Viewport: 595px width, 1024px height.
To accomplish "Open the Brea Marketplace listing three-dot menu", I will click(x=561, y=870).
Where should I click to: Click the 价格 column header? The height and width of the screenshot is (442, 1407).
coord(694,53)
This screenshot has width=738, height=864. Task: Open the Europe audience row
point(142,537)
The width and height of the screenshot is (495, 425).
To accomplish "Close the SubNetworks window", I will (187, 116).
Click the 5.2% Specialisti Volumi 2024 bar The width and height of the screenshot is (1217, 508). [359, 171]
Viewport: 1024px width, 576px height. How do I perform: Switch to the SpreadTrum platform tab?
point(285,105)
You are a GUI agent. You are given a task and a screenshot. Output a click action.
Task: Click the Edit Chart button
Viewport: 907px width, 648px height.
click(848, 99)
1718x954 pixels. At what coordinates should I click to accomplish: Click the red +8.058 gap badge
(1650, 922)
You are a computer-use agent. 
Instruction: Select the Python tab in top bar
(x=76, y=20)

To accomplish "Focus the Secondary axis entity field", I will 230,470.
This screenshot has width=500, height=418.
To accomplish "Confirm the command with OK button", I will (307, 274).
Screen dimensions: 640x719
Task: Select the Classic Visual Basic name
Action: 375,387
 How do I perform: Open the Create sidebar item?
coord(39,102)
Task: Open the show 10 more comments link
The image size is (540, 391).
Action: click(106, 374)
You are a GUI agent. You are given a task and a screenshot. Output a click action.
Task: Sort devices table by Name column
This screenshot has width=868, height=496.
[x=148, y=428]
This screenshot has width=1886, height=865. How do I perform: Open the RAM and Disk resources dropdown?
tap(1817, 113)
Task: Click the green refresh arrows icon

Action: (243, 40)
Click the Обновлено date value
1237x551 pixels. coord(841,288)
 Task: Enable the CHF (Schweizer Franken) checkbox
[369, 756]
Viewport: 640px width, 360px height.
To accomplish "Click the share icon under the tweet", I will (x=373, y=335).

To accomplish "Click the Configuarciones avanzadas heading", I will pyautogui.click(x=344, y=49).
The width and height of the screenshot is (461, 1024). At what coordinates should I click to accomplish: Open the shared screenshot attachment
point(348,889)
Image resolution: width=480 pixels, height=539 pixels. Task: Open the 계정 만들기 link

* * * * * * * * *

Transcribe the data above so that every line matches exactly.

Viewport: 595px width, 1024px height.
To accomplish "Open the Brea Marketplace listing three-dot menu", I will click(x=561, y=870).
Where should I click to: Click the 价格 column header? The height and width of the screenshot is (442, 1407).
coord(694,53)
This screenshot has width=738, height=864. Task: Open the Europe audience row
point(142,537)
The width and height of the screenshot is (495, 425).
To accomplish "Close the SubNetworks window", I will (187, 116).
Click the 5.2% Specialisti Volumi 2024 bar The width and height of the screenshot is (1217, 508). [359, 171]
Viewport: 1024px width, 576px height. How do I perform: Switch to the SpreadTrum platform tab?
point(285,105)
You are a GUI agent. You are given a task and a screenshot. Output a click action.
Task: Click the Edit Chart button
Viewport: 907px width, 648px height.
click(848, 99)
1718x954 pixels. At what coordinates should I click to accomplish: Click the red +8.058 gap badge
(1650, 922)
You are a computer-use agent. 
Instruction: Select the Python tab in top bar
(x=76, y=20)

To accomplish "Focus the Secondary axis entity field", I will 230,470.
This screenshot has width=500, height=418.
To accomplish "Confirm the command with OK button", I will (307, 274).
Screen dimensions: 640x719
Task: Select the Classic Visual Basic name
Action: 375,387
 How do I perform: Open the Create sidebar item?
coord(39,102)
Task: Open the show 10 more comments link
The image size is (540, 391).
Action: click(106, 374)
You are a GUI agent. You are given a task and a screenshot. Output a click action.
Task: Sort devices table by Name column
This screenshot has width=868, height=496.
[x=148, y=428]
This screenshot has width=1886, height=865. How do I perform: Open the RAM and Disk resources dropdown?
tap(1817, 113)
Task: Click the green refresh arrows icon

Action: (243, 40)
Click the Обновлено date value
1237x551 pixels. coord(841,288)
 Task: Enable the CHF (Schweizer Franken) checkbox
[369, 756]
Viewport: 640px width, 360px height.
To accomplish "Click the share icon under the tweet", I will (x=373, y=335).

To accomplish "Click the Configuarciones avanzadas heading", I will pyautogui.click(x=344, y=49).
The width and height of the screenshot is (461, 1024). At what coordinates should I click to accomplish: Open the shared screenshot attachment
point(348,889)
Image resolution: width=480 pixels, height=539 pixels. Task: Open the 계정 만들기 link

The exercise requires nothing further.